Tuesday 25 November 2008 (28 Dhul Qa`dah 1429)
The Gulf tourist
Khaled Al-Sulaiman I Okaz
IF you happen to travel abroad, look at foreign tourists and compare him
with those from the Arab Gulf region. The foreign tourist will most likely plan
his trip day by day while the Gulf tourist will have no ready program but will
leave it to work out itself day after day and hour by hour.
The foreign tourist is keen to visit museums, as well as historical and
tourist sites while the Gulf tourist will roam through markets, sit in cafes
and hang out where other Arab Gulf tourists hang out.
The foreign tourist will be fatigued by his daily activities while the
feet of the Gulf tourist will be tired from his walk in the markets; his
stomach will ache from too much food and his eyes will be dazzled by observing
his other fellow Gulf tourists.
For the foreign tourist, the vacation is a rare opportunity to learn
about the lives, traditions and cuisines of other people. For the Gulf tourist,
the vacation is a chance to meddle in the lives of other Gulf tourists who
happen to be with him in the same place. It is also an opportunity for him to
forget his traditions and values.
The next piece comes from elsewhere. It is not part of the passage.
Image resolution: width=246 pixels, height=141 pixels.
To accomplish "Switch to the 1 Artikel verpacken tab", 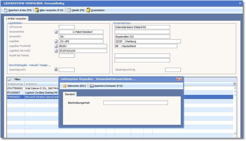I will point(17,19).
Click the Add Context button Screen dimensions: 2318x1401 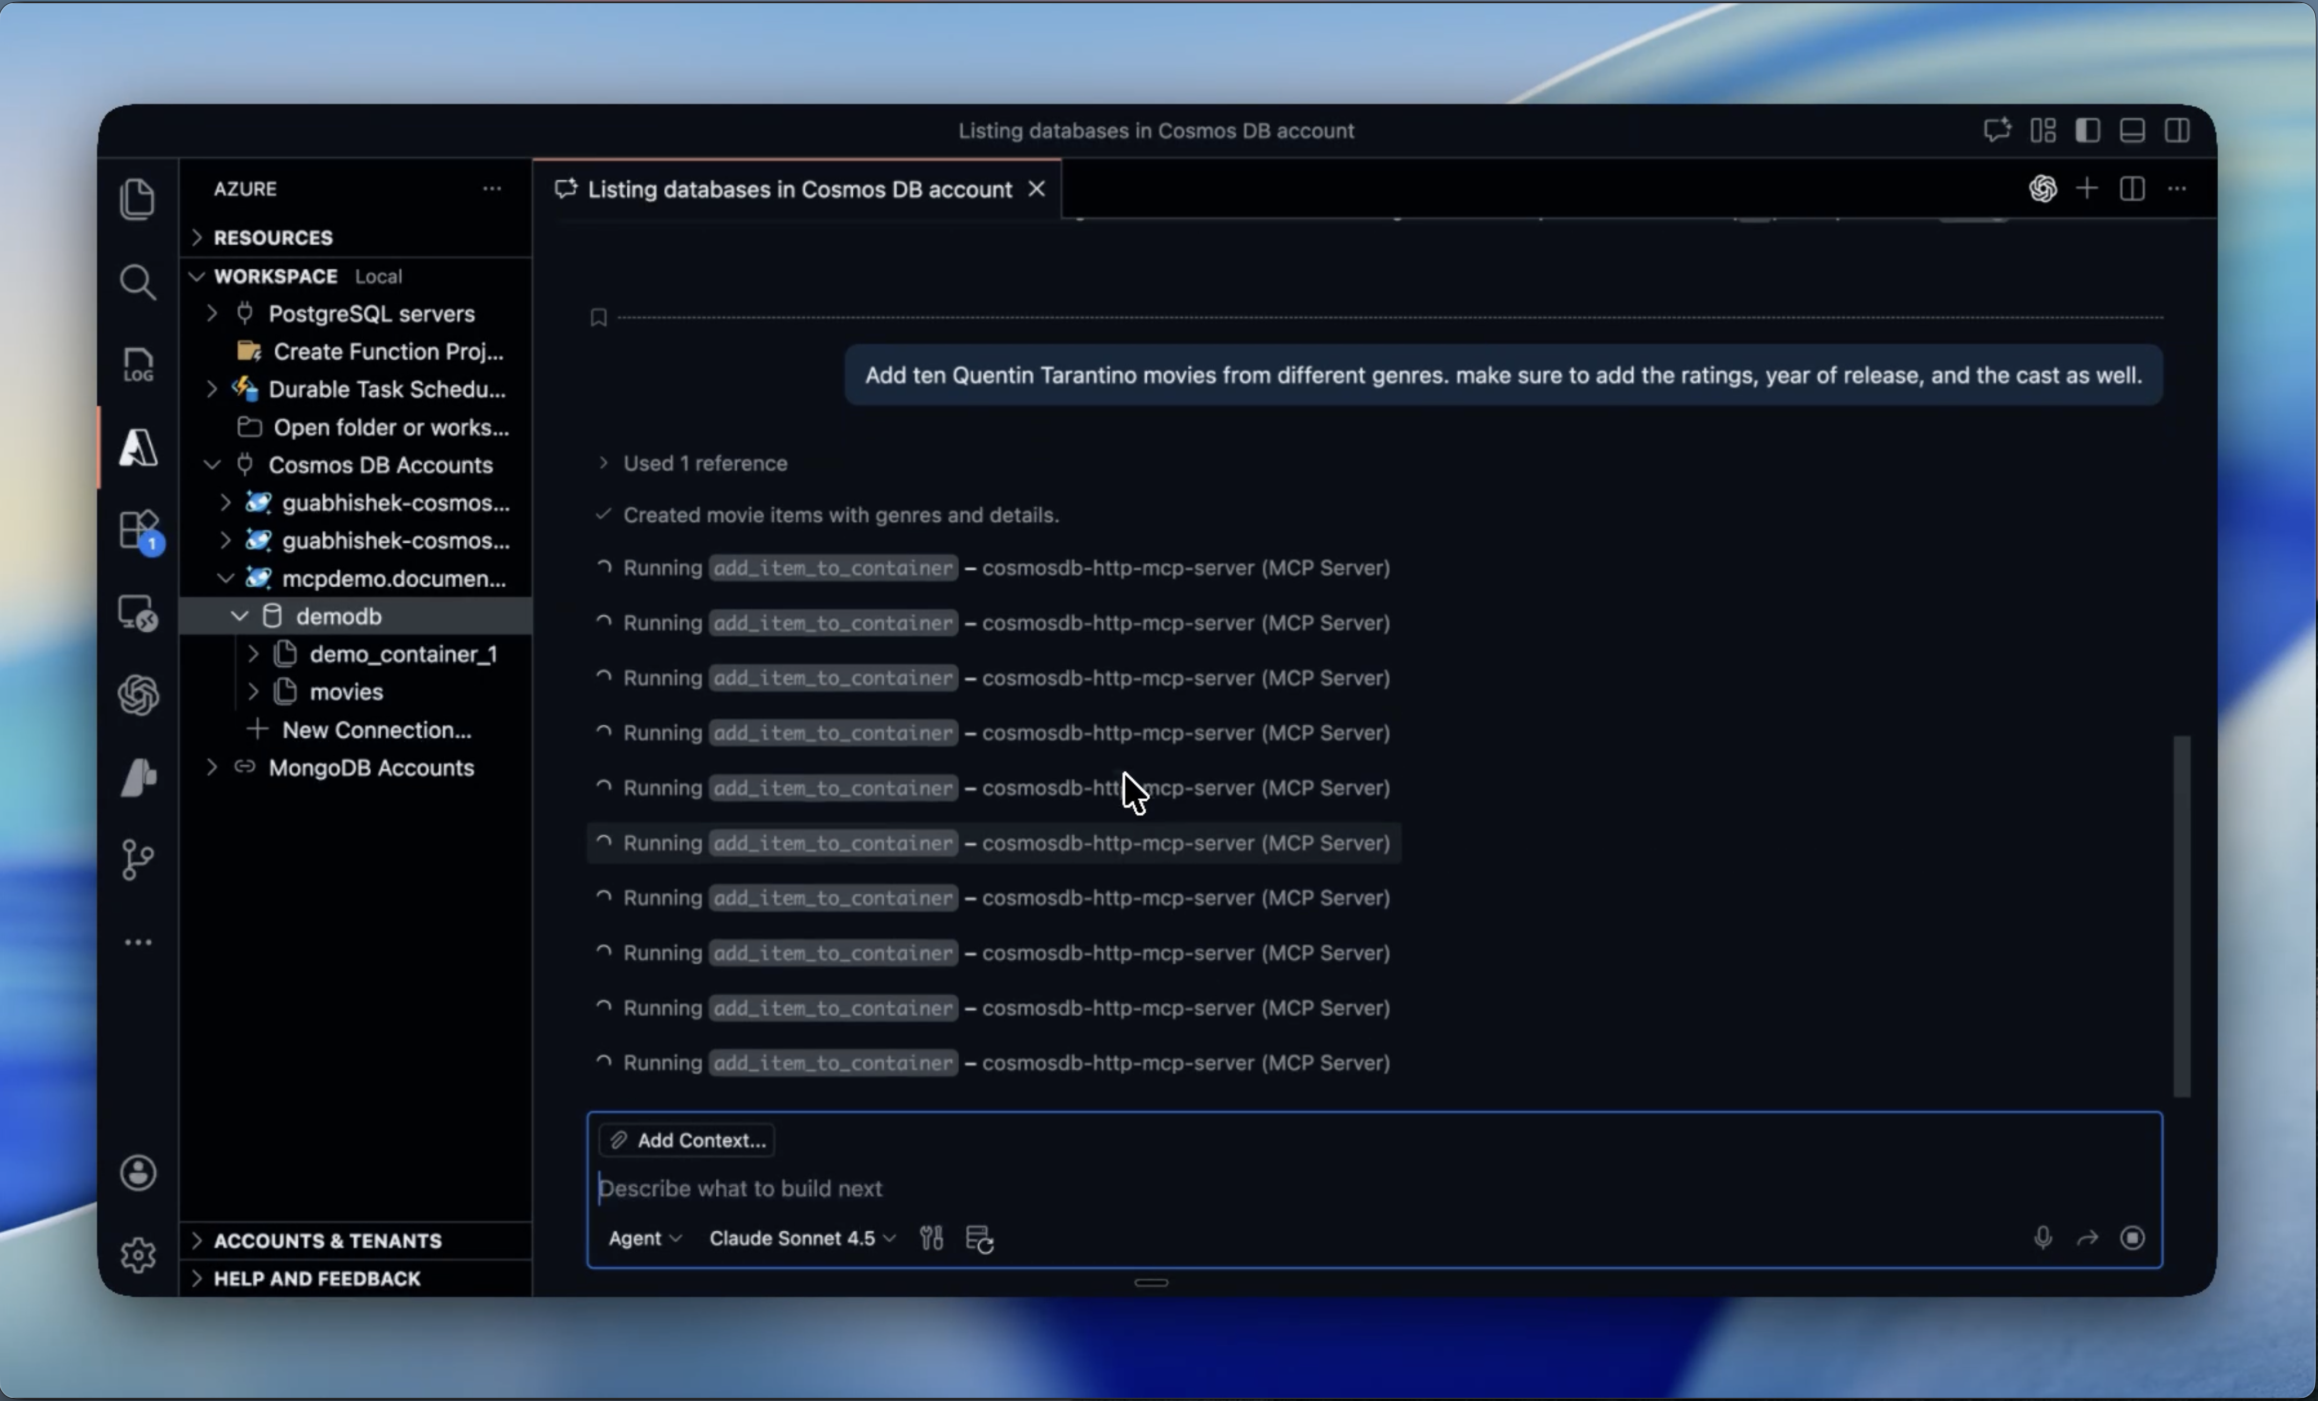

Ironically, the Gulf tourist is usually
looking for the very Arab food that he left at home.
The foreign tourist will live within a limited budget and control his
expenses. The Gulf tourist will spend all the money in his pocket and may
return home broke or in serious debt.
The foreign tourist will return home dragging behind him a single
suitcase while the Gulf tourist will be pulling at least 10 after him.